• _THINGS TO DO_
• A. In the text on UNSCOP and the partition of Palestine, which three states was the committee set up to keep from any direct role in enforcing its recommendation?
• B. Write a continuation of the text on UNSCOP and the partition of Palestine, starting right after its last sentence.

UNSCOP and the Partition of Palestine – Part IIA
by
Howard Adelman
Emil Sandström
In the introduction to my study of UNSCOP, I asked whether the commission recommendation of partition into a Jewish and an Arab state had been based on a recognition of the national rights of the Jewish people to return and restore their homeland. I implied that the recommendation had not been based on a recognition of the rights of the Jewish people to national self-determination. If not, why did the committee recommend partition? Why did the commission recommend giving Jews their own state?
Dividing Palestine into a Jewish and an Arab state meant war. The Arabs, including the Arab states, were clear and unequivocal – they would not allow an upstart minority led by Jews from Europe to carve out a separate state in the heartland of the Arabs. Further, they were not deterred by the United Nations. The committee had been deliberately set up to exclude states – Russia, the United States and the mandatory authority, Britain – from any direct role in the enforcement and implementation of the recommendation. The committee was to be a commission of influence and not one of enforcement, though presumably the imprimatur of the United Nations would bring some degree of authority to the recommendations. However, as shall become clear, beginning with Sandström, most committee members gradually came to the conclusion that enforcement would be required if partition were to be recommended.
As we shall see in subsequent sections, Sandström was not so naïve as to think no force would be needed to enforce a solution. In a memorandum he prepared in early August in preparation for making the final recommendation, he wrote, “who will enforce the partition scheme? The answer is that, insofar as it is accepted by Jews, the Jews themselves will look after their enforcement in their State and that for the rest of enforcement will depend on the force the United Nations will put behind the adoption of a solution.” Absent that enforcement, war was inevitable.

• _RECORDED INFORMATION_
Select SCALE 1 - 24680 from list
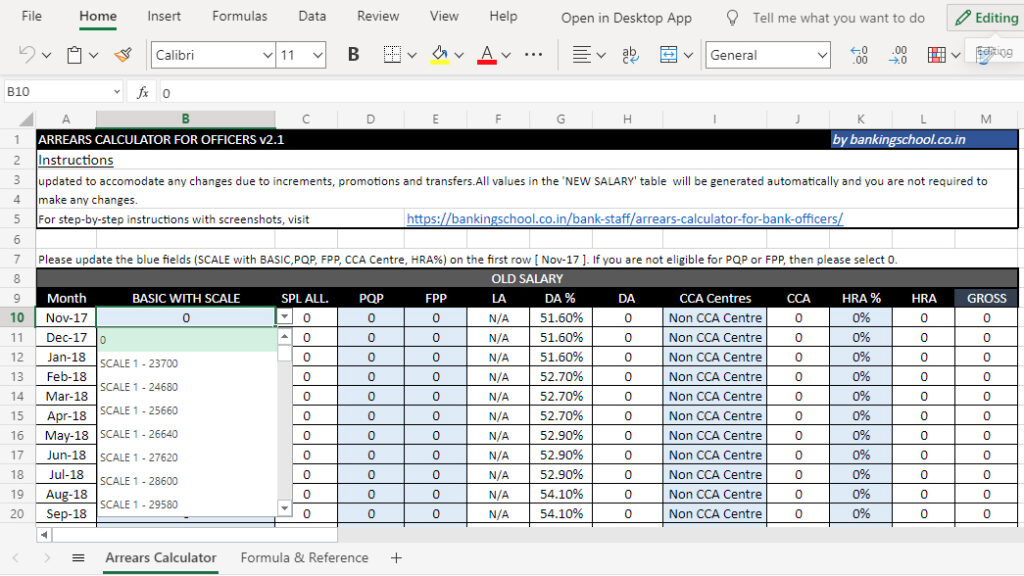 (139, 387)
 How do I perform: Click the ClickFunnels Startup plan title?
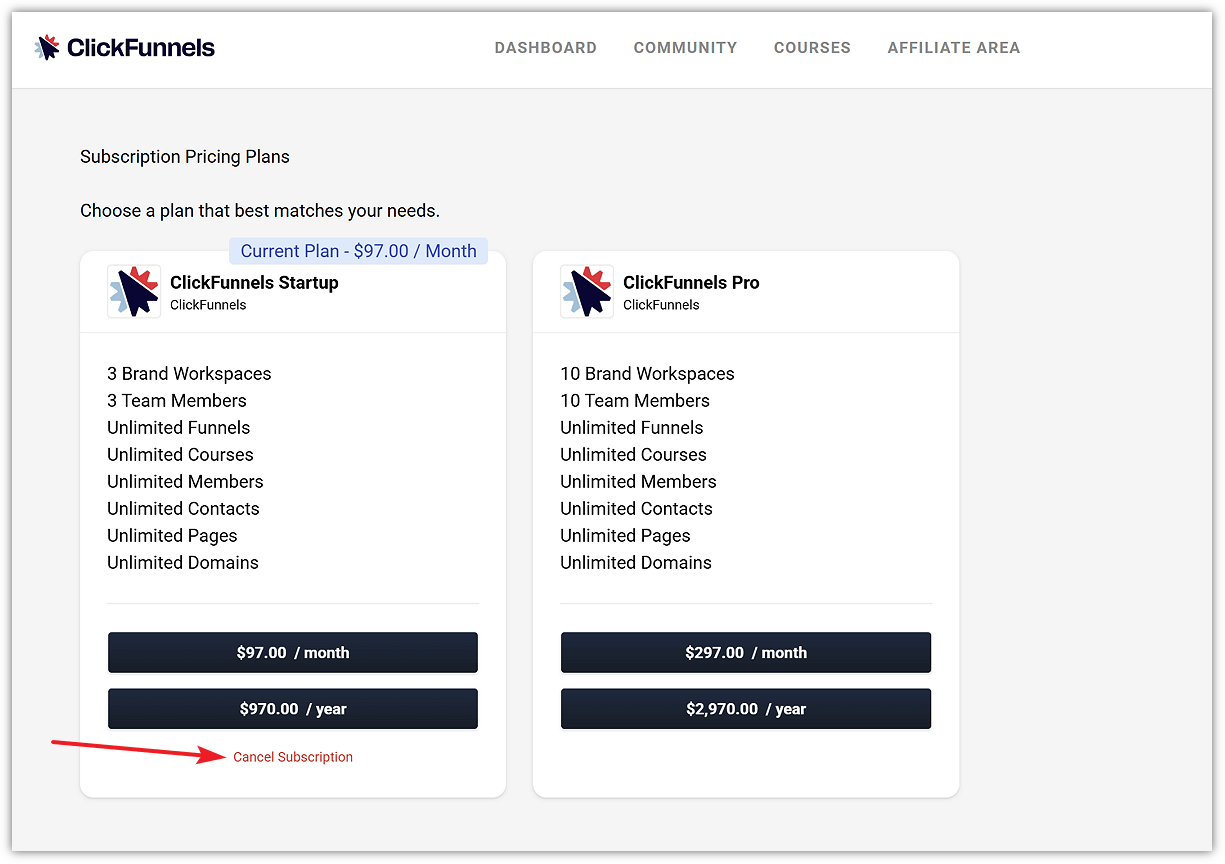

• _EXERCISE RESULTS_
• A. Russia, the United States and Britain, the mandatory authority.

• B.
As Sandström concluded “Without resorting to force, it is to fear that no solution will get through.” (Memorandum by the Chairman, p. 6) In the Minutes of the First Informal Private Meeting of UNSCOP on 6 August 1947 to begin their deliberations where the views of the members were all surveyed, Sandström, in contrast to any of the other members, insisted that, “[We] must also consider possibility of enforcing the solution and the desirability of peace in Palestine.” (p. 5) He continued, “Any solution adopted will be met with rather violent reactions from both sides in the community and will have to be enforced by outside forces.” (p. 6)
In a Memorandum of the Chairman on 12 August, he reiterated, “As the main aim, I see an appeasement. I am aware that an appeasement might not come by itself, that a solution might have to be imposed by force. It is desirable that as little force as possible will have to be used in the appeasement-action and that, after this action will have come to an end, there is a fair chance of the peace being maintained.” (p. 1) Finally, in the notes used to prepare the final report (The Essential Factor in a Solution on the Palestine Question), on p. 15 on section IV “Implementation and Enforcement of a Solution,” he wrote, “Whatever the final solution it seems apparent that enforcement measures, at least for a time, will be necessary. On the basis of Articles 10 and 14 of the Charter it would seem clear that the General Assembly may properly make recommendations on such matters in connection with the final settlement of the Palestine question.”
In clause 2 of the section, he wrote, “The Crucial issue, however, is where the responsibility for enforcement will lie and where the expense involved will rest…it would probably be advisable for the Assembly to determine the size of the units required for this purpose, the states responsible for providing them, and other necessary details such as the command, and to incorporate these matters into a draft treaty which would be appended to its recommendations.” (p. 15) Sandström then went on to suggest why the creation of this international force might be extremely difficult if not impossible to achieve and fell back on the suggestion that the UK might assume responsibility for enforcement. Given the attitudes towards Britain, Sandström concluded that this would be “an extraordinarily difficult task” and we shall soon see why.
In effect, the game was over before it started since no path seemed open to an enforcement mechanism and an enforcement mechanism was viewed as absolutely necessary. In fact, the UN had proven itself to be impotent, though in 1947 there was still some hope that a UN recommendation would be effective in keeping the peace. That had been the chief goal of all international diplomatic efforts following WWII – peace based on the rule of law and not a peace enforced by might. 1948 would dash that hope even though the International Court of Justice began hearing its first dispute since the end of WWII, even though the third UNGA session adopted the Genocide Convention as well as a Universal Declaration of Human Rights.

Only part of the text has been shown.